The data set consists of simulated time‑series measurements from two gas‑lifted subsea oil wells, used to develop and evaluate data‑driven virtual flow metering (VFM) models for oil and gas flow rate prediction.
Purpose: To assess a range of machine learning algorithms (10 methods, including LSTM, MLP, XGBoost, SVR, tree‑based and linear methods) for predicting multiphase flow rates in subsea oil production, and identify which give the lowest prediction error.
To study the impact of measurement noise, the effect of noise filtering (median filter), and the quantification of prediction uncertainty (via 95% confidence intervals in XGBoost) in a VFM context.

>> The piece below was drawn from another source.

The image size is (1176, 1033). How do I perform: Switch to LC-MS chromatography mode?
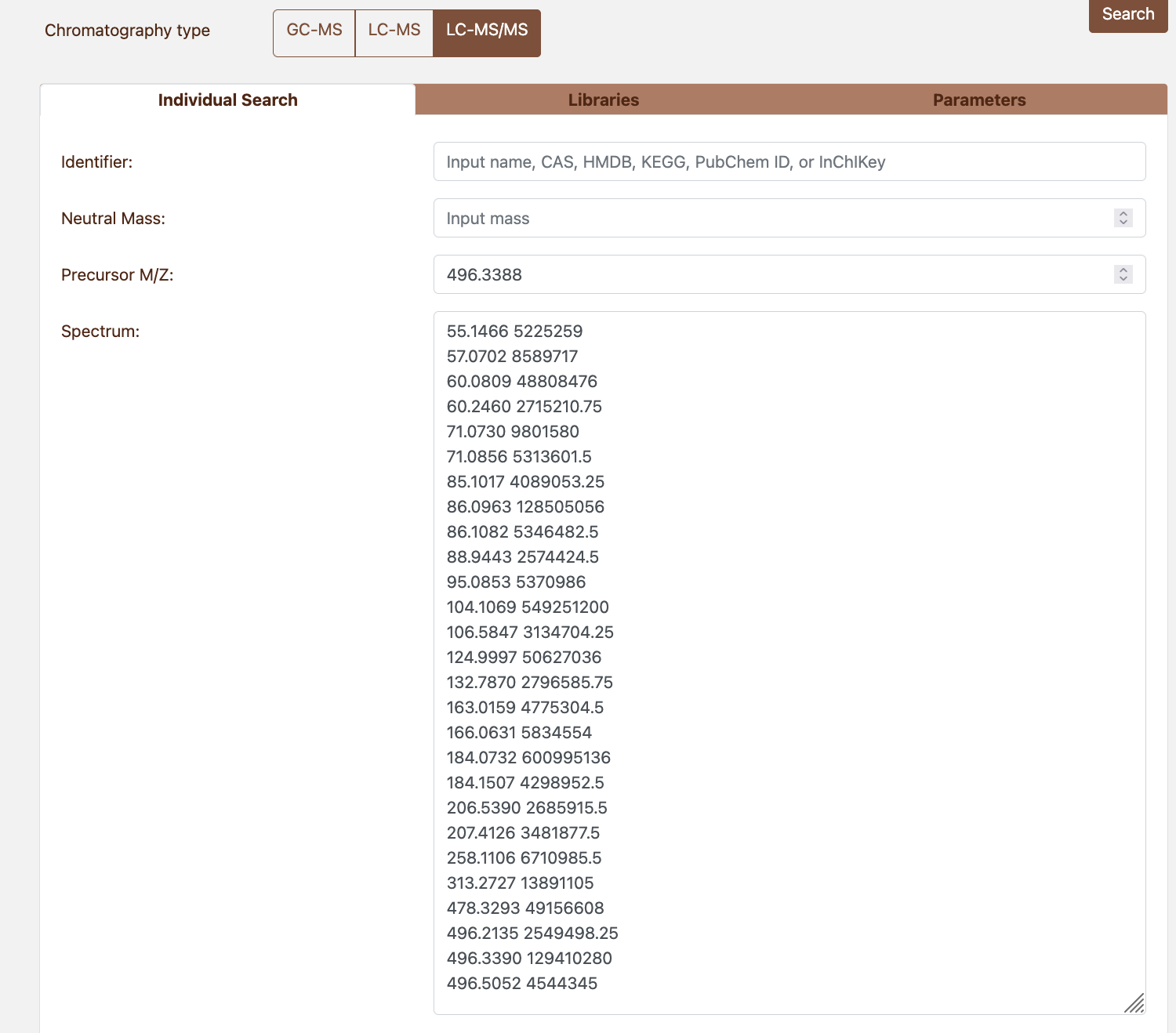click(x=394, y=31)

Scope: Two wells (Well 1 and Well 2) are considered, each represented by an open‑loop simulation model of a gas‑lifted oil well derived from Janatian et al. (2022).
For each well, 5 762 samples of process data are generated and split into 70% training and 30% test sets using a time‑series split; key input variables include bottom‑hole and wellhead pressures and temperatures plus choke opening, with oil and gas flow rates as targets.
The study covers the full workflow: data collection from the simulator, preprocessing (scaling, time‑series splitting, noise injection and filtering), model training and hyperparameter tuning, performance comparison via MAPE, and uncertainty quantification.
Nature of the data: Synthetic, model‑generated process data rather than field measurements: data come from a validated dynamic model of gas‑lifted wells, not directly from a physical asset.
Multivariate, time‑series data at sample‑level resolution, comprising sensor‑like inputs (pressures, temperatures, choke openings) and corresponding oil and gas flow rates over time for each well.
Used primarily as a benchmarking set for supervised learning: different regression algorithms are trained and tested on identical data to compare prediction accuracy, robustness to impulse noise, and the effect of noise reduction and uncertainty quantification techniques.